Belle pensée paradoxale de Claude VIGEE (Cahier de Jérusalem, in Conférence, n°6)
J’écoute en moi brûler la veilleuse muette.
Belle pensée paradoxale de Claude VIGEE (Cahier de Jérusalem, in Conférence, n°6)
J’écoute en moi brûler la veilleuse muette.
Jean SUR, Marché de Résurgences, XXXIX
Un physicien, qui est aussi un spécialiste du Talmud, explique que, pour créer le monde, il a fallu que Dieu, qui tenait toute la place et auprès de qui rien ne pouvait exister, se retire, s’absente, s’exile; c’est ce retrait qui a rendu la création possible. Ce Dieu-là n’est pas le boss dont Obama, fidèle en cela à Bush le fils, promet de « faire le boulot ». C’est l’Émigrant, ou l’Émigré, c’est l’Être ailleurs. Pour ce savant, il y a, sur ce point, concordance entre la théologie et la physique: les particules de la matière, comme d’ailleurs les lettres qui composent les mots, sont mis en scène, ou plutôt mis en vie, par le vide ou l’intervalle qui les sépare. La création serait donc retrait, dépossession. Juste le contraire, remarque ce physicien, des fantasmes de toute-puissance qu’alimentent les jeux électroniques.

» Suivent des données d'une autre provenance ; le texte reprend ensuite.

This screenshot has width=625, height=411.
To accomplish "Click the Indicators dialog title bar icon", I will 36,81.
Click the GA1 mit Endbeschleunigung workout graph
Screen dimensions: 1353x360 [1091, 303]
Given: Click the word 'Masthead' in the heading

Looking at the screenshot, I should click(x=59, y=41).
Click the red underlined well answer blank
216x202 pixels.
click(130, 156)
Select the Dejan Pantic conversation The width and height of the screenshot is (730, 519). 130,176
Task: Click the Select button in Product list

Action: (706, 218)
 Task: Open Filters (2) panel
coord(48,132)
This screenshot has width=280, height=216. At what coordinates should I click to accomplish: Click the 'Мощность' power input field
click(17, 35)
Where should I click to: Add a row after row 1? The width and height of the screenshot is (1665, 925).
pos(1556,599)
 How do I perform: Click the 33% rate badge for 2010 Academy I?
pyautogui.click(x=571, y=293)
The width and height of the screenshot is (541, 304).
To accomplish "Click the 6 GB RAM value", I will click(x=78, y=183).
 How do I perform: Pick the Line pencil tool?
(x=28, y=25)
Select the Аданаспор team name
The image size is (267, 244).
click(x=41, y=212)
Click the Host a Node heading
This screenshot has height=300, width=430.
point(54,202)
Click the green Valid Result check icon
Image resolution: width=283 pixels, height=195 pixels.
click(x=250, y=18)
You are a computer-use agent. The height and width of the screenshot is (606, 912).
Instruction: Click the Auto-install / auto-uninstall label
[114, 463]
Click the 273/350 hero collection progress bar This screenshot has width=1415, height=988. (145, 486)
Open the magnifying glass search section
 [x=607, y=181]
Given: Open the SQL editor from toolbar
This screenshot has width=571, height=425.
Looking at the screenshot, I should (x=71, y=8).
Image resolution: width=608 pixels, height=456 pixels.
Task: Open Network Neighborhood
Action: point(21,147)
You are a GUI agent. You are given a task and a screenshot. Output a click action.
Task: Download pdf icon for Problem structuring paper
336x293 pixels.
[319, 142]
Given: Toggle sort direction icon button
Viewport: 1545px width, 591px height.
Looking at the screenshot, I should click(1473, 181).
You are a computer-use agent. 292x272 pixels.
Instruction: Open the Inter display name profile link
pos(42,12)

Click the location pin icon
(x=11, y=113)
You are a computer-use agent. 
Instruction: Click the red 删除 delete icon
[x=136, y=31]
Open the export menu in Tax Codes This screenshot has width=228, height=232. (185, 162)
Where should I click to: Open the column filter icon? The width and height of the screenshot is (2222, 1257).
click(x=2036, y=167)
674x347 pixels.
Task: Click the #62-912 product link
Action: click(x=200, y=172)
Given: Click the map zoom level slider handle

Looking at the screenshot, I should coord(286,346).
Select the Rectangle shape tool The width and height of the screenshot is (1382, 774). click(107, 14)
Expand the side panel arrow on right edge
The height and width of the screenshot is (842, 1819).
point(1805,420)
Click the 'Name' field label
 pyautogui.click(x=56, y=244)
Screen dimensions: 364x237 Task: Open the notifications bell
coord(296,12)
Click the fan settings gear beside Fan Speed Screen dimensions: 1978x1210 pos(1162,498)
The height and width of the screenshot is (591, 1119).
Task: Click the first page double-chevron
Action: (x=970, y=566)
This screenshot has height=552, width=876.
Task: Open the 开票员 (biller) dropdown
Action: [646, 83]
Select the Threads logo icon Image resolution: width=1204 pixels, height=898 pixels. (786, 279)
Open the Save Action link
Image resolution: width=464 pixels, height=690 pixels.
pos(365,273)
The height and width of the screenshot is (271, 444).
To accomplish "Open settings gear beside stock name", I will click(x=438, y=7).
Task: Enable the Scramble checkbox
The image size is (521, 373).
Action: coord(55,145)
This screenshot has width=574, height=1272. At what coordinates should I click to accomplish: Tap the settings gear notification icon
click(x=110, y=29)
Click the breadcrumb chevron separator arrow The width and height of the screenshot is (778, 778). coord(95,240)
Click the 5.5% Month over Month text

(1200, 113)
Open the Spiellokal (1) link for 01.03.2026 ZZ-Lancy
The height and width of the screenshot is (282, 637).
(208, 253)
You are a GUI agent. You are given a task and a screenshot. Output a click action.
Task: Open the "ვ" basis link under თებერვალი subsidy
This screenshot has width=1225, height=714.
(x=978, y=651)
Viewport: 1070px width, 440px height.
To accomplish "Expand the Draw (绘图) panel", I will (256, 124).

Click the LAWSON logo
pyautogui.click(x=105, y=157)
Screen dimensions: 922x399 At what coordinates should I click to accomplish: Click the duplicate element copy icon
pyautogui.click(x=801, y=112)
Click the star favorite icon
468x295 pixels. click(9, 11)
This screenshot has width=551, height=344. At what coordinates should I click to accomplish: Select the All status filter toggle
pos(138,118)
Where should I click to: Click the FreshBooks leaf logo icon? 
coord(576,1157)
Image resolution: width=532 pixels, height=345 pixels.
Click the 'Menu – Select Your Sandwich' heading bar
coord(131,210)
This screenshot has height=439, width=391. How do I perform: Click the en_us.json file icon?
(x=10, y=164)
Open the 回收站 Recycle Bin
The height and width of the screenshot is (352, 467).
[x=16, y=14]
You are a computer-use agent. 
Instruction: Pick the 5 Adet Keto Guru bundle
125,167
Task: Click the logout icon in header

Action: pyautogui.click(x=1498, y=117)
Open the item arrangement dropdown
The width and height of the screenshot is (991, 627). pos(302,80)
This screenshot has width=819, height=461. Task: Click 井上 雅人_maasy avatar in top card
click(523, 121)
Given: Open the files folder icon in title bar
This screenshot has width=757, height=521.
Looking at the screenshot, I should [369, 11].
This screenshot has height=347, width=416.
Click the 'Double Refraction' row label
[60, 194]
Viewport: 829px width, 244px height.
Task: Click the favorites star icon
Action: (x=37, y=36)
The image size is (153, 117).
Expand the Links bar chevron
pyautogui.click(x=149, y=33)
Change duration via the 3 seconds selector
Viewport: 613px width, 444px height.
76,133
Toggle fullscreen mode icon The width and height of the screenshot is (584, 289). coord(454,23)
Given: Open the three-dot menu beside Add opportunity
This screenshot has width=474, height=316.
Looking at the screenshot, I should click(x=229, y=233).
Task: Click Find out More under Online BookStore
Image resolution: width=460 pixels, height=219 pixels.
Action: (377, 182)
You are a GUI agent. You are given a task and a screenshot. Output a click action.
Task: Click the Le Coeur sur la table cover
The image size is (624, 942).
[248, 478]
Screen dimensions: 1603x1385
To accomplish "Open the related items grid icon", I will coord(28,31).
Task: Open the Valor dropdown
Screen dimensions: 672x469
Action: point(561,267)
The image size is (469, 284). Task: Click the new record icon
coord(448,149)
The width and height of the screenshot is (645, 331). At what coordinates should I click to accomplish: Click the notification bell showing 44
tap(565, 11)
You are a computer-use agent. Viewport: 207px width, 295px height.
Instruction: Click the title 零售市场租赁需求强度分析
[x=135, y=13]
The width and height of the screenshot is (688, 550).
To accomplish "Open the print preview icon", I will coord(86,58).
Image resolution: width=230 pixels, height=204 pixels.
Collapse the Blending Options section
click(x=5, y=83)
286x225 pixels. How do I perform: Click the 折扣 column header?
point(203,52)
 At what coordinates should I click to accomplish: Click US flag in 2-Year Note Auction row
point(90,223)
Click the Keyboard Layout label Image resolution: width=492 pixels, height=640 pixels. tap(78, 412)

Dans le travail musical aussi, dans cette création sans cesse renouvelée, la rencontre n’est possible que dans un mouvement de retrait et de dépossession de soi. C’est aussi le long apprentissage du lâcher-prise. Mais c’est encore l’affirmation que la création n’est possible que parce que chaque chanteur, chaque musicien accepte de laisser de la place aux autres. Et d’abord à soi-même, comme autre de l’autre. Ce qui renvoie à cette absolue nécessité du centre, de cette stricte et puissante individualisation dont je parle par ailleurs, sous le titre de La confrontation créative.
Il y a des manières d’illustrer cette idée-force, de la mettre en pratique, notamment dans la mise en espace du chœur, dans la mise en scène, je dirais plutôt la « mise en vie » par l’intervalle, par la distance, par le vide. Physiquement, en chantant loin l’un de l’autre, dans la distance qui sépare et l’écoute qui relie, mais aussi métaphoriquement, en travaillant sur les intervalles, à la fois comme « accord » et comme séparation/polyphonie/polyrythmie.
Et il écoutera en arrière.
Livre d’Isaïe, 42-43.
Dans le travail avec l’ensemble vocal, je cherche à développer la capacité des chanteurs à se rendre disponible à l’instant, « rien que » pour l’accord que l’on fait vibrer. C’est à la fois le don – par le souffle – et l’écoute des autres et de l’équilibre ainsi créé. Sans projet, sans projection, sans objectif. « Rien que » cette disponibilité méditative plutôt que réflexive – celle qui ne génèrerait qu’une écoute inquiète de son propre son.
J’ai rencontré plusieurs fois à Rennes, Gabriel André – il dirige l’école de chant choral de St-Vincent. Je me souviendrai toujours de sa recommandation aux chanteurs : Faites la preuve que vous savez écouter ! (et pas que vous savez chanter, ce qui va de soi, ce dont tout le monde convient…).
(…) Car l’Ecriture crépite de sens uniquement pour celui qui sait se disposer à l’écoute, qui sait rester longtemps silencieux. Une telle pratique est considérée aujourd’hui comme une malformation, on soigne les taciturnes avec de bons résultats. (…) Dans le rock and roll fébrile des besoins et des désirs on se démène sur la piste seulement pour soi-même. L’unique intégrisme actuel est la surdité.